Exactly reproduce the lines from the top of the entries below through the line containing "Click the Paste", with both ends included.

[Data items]
++++

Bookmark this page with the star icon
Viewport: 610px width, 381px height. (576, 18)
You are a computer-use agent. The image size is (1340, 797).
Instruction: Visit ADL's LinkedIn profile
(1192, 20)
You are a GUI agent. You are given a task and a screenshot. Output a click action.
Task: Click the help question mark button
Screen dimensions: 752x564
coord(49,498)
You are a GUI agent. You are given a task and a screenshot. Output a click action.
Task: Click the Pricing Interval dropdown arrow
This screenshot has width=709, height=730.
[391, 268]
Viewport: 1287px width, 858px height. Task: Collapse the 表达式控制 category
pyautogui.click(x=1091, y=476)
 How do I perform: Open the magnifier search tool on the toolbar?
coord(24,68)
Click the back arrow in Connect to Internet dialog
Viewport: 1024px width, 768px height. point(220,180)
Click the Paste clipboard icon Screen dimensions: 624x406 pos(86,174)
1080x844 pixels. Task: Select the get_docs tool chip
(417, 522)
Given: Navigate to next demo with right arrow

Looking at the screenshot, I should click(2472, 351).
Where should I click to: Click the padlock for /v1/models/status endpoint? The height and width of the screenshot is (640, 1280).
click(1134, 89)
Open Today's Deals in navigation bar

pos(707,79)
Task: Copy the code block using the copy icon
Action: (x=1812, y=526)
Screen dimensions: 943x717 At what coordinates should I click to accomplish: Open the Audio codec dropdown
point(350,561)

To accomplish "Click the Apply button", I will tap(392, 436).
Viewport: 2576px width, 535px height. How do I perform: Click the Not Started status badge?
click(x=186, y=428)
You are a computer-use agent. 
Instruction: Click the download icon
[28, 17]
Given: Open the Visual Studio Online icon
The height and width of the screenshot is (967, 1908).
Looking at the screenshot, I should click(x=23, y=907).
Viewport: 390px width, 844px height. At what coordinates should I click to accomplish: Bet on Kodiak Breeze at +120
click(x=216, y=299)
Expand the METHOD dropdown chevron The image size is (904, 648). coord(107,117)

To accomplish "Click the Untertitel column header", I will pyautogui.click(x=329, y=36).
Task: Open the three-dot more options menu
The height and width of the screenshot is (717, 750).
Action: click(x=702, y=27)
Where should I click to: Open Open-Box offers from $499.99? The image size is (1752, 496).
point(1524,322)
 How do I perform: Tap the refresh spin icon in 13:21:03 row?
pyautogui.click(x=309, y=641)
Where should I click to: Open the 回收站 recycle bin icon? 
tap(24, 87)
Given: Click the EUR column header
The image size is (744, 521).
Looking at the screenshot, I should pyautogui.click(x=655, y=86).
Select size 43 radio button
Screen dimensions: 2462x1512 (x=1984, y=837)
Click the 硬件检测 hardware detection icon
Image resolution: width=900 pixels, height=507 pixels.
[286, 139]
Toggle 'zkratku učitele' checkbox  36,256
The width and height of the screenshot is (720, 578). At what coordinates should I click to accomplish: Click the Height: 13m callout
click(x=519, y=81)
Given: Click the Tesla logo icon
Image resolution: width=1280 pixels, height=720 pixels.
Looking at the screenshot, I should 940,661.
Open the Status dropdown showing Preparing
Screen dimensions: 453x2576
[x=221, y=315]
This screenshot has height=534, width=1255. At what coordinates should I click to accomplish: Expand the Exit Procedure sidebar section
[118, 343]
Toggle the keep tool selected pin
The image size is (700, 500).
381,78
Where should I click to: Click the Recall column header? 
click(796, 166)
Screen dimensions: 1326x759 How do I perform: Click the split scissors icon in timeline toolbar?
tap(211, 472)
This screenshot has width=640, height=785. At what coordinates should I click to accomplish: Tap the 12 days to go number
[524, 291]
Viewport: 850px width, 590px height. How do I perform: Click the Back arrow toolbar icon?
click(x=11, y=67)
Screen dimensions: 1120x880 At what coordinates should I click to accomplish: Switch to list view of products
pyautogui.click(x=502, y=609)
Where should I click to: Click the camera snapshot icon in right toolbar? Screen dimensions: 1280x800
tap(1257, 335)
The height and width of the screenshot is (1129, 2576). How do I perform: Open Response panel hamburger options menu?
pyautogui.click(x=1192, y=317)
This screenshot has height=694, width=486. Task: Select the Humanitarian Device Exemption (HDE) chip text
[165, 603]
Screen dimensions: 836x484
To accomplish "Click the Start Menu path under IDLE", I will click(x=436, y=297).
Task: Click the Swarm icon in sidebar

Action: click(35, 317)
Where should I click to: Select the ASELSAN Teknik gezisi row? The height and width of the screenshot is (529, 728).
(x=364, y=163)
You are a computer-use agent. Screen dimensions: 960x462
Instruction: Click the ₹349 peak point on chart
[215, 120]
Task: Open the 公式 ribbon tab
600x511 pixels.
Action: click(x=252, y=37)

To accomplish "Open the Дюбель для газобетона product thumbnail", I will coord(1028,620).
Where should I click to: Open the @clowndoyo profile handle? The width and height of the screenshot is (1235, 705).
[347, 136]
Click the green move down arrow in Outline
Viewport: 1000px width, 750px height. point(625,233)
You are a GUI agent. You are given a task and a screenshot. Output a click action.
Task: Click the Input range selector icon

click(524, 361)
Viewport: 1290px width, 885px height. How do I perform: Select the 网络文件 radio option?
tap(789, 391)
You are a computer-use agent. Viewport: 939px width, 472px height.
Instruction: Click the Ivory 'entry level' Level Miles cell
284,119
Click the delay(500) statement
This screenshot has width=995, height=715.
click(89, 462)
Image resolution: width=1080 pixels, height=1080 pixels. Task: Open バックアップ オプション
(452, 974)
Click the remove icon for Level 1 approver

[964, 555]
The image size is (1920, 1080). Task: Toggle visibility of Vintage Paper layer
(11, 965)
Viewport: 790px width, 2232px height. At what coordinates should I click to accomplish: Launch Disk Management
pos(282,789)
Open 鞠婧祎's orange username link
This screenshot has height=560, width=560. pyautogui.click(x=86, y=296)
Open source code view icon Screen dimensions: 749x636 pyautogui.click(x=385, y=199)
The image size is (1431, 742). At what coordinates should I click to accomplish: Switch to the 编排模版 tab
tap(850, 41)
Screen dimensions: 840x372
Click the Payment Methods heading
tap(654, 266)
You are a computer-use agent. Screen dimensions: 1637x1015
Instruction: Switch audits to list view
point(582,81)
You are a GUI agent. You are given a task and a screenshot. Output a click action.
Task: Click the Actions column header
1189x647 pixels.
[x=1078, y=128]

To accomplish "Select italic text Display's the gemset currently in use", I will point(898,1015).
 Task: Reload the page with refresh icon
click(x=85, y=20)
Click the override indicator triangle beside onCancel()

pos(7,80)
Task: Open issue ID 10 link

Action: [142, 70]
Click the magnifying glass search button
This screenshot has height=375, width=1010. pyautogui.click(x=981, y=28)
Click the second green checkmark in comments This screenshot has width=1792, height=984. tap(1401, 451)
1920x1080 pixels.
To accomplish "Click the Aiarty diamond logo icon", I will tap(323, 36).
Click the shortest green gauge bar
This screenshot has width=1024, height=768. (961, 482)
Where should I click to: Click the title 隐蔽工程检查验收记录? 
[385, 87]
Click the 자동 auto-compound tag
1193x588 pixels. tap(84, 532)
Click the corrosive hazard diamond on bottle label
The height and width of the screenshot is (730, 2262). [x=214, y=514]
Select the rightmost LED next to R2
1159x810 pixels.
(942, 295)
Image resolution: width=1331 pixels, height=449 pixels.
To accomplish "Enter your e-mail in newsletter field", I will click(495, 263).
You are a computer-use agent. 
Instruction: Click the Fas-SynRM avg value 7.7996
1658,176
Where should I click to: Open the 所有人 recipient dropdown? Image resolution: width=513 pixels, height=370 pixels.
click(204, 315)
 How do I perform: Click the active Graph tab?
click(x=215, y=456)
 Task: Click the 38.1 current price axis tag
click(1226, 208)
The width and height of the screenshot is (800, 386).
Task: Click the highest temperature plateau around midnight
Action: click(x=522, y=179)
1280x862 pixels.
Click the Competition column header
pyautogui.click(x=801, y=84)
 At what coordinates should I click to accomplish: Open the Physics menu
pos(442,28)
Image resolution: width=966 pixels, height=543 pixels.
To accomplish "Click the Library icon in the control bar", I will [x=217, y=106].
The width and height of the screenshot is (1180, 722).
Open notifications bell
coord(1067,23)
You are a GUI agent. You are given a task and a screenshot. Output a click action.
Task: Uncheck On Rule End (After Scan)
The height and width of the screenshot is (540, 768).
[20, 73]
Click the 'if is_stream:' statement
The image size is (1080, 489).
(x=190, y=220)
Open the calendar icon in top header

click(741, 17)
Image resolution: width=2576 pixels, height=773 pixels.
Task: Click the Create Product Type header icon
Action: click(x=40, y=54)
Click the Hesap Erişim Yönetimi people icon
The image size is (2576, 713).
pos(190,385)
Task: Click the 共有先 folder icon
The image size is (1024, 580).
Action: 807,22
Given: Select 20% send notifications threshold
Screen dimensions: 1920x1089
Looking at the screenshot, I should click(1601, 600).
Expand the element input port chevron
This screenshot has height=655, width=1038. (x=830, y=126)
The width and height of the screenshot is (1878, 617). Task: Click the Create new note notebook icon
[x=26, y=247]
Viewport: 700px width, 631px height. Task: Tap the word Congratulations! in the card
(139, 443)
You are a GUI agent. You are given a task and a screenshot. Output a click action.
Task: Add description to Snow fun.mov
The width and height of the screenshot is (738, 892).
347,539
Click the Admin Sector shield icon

++++

**Result:**
Bookmark this page with the star icon
Viewport: 610px width, 381px height. (576, 18)
You are a computer-use agent. The image size is (1340, 797).
Instruction: Visit ADL's LinkedIn profile
(1192, 20)
You are a GUI agent. You are given a task and a screenshot. Output a click action.
Task: Click the help question mark button
Screen dimensions: 752x564
coord(49,498)
You are a GUI agent. You are given a task and a screenshot. Output a click action.
Task: Click the Pricing Interval dropdown arrow
This screenshot has width=709, height=730.
[391, 268]
Viewport: 1287px width, 858px height. Task: Collapse the 表达式控制 category
pyautogui.click(x=1091, y=476)
 How do I perform: Open the magnifier search tool on the toolbar?
coord(24,68)
Click the back arrow in Connect to Internet dialog
Viewport: 1024px width, 768px height. point(220,180)
Click the Paste clipboard icon Screen dimensions: 624x406 pos(86,174)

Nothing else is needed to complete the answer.